**Stated exercise:** Lay out everything from the start of the listing down to and including the line containing "pos(490,94)" as a Markdown table with two columns, Row and Line. Number each line in Row and skip blank lines.

(Entries for pointing to words and elements)
--- begin ---
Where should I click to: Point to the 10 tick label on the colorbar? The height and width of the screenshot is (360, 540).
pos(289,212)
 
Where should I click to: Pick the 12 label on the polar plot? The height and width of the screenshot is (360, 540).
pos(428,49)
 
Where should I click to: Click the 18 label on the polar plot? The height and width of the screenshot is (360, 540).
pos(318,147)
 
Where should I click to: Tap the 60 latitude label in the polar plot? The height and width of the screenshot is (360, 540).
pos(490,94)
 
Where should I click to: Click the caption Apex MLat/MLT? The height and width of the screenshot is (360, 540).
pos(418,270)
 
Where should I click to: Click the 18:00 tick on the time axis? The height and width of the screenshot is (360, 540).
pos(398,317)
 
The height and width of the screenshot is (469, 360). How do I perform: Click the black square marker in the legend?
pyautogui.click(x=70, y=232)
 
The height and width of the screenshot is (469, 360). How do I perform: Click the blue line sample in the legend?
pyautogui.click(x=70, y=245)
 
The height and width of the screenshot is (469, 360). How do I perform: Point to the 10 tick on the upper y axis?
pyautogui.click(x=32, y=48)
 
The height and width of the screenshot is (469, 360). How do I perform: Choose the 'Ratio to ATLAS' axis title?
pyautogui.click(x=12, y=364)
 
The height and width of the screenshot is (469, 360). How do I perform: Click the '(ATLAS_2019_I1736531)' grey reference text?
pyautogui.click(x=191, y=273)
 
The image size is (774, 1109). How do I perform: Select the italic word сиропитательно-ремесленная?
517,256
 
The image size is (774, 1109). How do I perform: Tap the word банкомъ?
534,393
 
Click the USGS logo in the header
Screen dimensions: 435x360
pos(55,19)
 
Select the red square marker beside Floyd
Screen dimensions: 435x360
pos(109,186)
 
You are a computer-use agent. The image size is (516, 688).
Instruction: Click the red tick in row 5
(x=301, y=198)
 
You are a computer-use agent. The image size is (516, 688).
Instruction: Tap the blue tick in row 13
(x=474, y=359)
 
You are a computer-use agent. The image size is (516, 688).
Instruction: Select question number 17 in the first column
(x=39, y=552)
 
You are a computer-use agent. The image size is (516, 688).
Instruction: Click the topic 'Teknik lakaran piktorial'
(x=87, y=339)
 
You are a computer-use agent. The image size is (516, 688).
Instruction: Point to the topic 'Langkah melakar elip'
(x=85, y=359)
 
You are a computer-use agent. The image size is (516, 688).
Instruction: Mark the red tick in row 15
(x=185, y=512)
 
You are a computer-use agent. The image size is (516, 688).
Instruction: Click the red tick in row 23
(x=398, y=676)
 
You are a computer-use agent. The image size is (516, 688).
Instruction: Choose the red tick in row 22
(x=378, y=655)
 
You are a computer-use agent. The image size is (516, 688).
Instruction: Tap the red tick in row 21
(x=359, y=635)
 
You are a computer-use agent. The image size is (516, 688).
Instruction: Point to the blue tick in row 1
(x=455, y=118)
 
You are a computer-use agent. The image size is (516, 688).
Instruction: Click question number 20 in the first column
--- end ---
**Solution to this problem:**
| Row | Line |
|---|---|
| 1 | Where should I click to: Point to the 10 tick label on the colorbar? The height and width of the screenshot is (360, 540). |
| 2 | pos(289,212) |
| 3 | Where should I click to: Pick the 12 label on the polar plot? The height and width of the screenshot is (360, 540). |
| 4 | pos(428,49) |
| 5 | Where should I click to: Click the 18 label on the polar plot? The height and width of the screenshot is (360, 540). |
| 6 | pos(318,147) |
| 7 | Where should I click to: Tap the 60 latitude label in the polar plot? The height and width of the screenshot is (360, 540). |
| 8 | pos(490,94) |